Where can I find explanations for changes in specific forecasts?
Regular updates on changes to the underlying data and model structure accompany each iteration of the model. These can be found on our estimation updates page.
Where can I download previous versions of the projections?
You can download previous versions on our estimate downloads page.
How can I get a username and password to access your data?
No username or password is required to access our COVID-19 projections. You can download our current and past projections on our estimate downloads page.
The tool isn’t loading correctly in my web browser. What should I do?
Troubleshooting tips include:
- Use the latest version of Chrome, Internet Explorer (currently IE11), Edge, or Firefox.
- Make sure to disable compatibility mode in Internet Explorer. In some cases, it renders a site unusable
- Use Ctrl+0 to reset the browser zoom. Sometimes having the browser zoomed in or out interferes with the layout or a few mouse-dependent properties.
- If the visualization isn’t loading or looks distorted, try clearing your cache. See http://www.wikihow.com/Clear-Your-Browser's-Cache for pointers.
Where may I find the technical appendix for your projections?
For technical appendices, see the supplementary appendices of our COVID-19 papers, which are located here. On April 21, we released detailed technical appendices with the article “Forecasting the impact of the first wave of the COVID-19 pandemic on hospital demand and deaths for the USA and European Economic Area countries.” Changes to the model are also regularly communicated through our estimation updates page.
How frequently do you update your projections?
We aim to release as frequently as possible and will be working to make sure the model reflects what we’re learning each day about the pandemic, and that our forecast reflects the most up-to-date information available from all locations we track.

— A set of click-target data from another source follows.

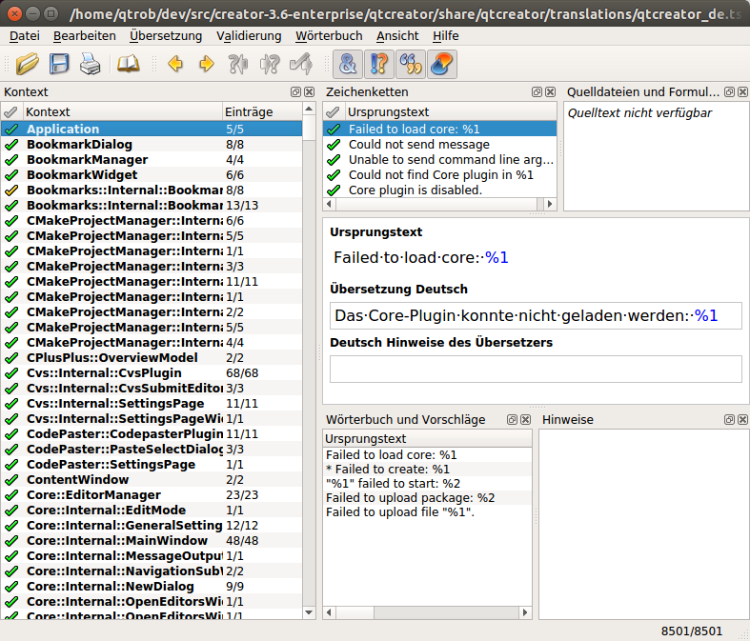This screenshot has width=750, height=641.
Task: Save the translation file with floppy icon
Action: pyautogui.click(x=59, y=65)
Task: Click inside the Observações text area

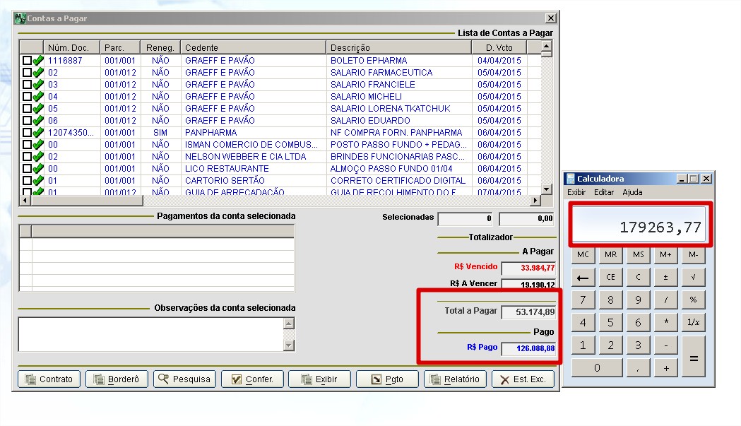Action: coord(150,334)
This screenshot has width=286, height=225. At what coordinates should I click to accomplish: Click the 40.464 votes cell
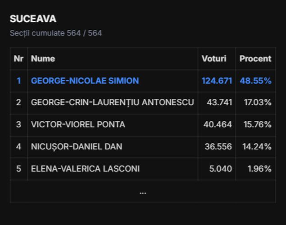(218, 125)
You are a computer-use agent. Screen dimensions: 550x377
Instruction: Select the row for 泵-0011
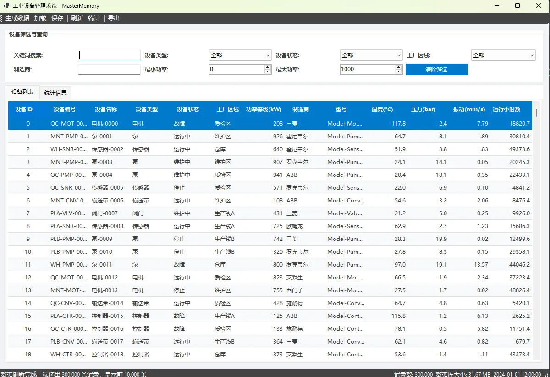[x=102, y=265]
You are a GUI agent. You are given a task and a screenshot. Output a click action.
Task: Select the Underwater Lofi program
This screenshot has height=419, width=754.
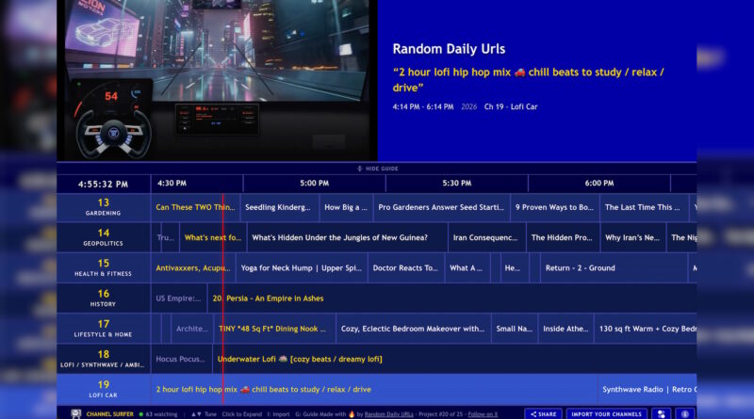300,359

Can I use your projections in my report/publication?
Please refer to our terms and conditions of use page.
Why did you publish estimates for the US, Europe, and Canada before creating estimates for the rest of the world?
Our goal is to produce COVID-19 estimates for all nations as quickly as possible to assist decision-makers. We were initially asked by colleagues at the University of Washington School of Medicine to develop models to help in planning their response to COVID-19. As other US hospital systems asked for our help, we recognized the need to develop forecasts for all 50 US states. After producing estimates for the US, we then expanded the analysis to Europe since we found readily available data and were already using data from Italy and Spain in our model to understand the progression of the epidemic in contexts beyond Wuhan, China. We have now published projections for more than 10 countries in Latin America, and additional countries around the world reporting 50 or more COVID-19 deaths. We will publish findings for other countries as soon as we adapt our models to best reflect and respond to the data available and the needs of these contexts. Also, in order to be useful and relevant to policymakers and those planning responses to COVID-19, models for countries with more complicated data landscapes require different approaches than those with robust and publicly available records of deaths.
Coming up next in our research pipeline, we plan to release projections for other countries as soon as possible. We are focusing on expanding our forecasts to locations that have reported a minimum of 50 deaths to date since estimation in locations with few reported deaths can be less reliable.
Why is Puerto Rico listed separately from the US in the drop-down menu in the data visualization?
In our work at IHME, we measure outcomes for territories all over the world. In our dropdown menus, we list these territories at the same level as nations. To be consistent, we have used the same approach for Puerto Rico.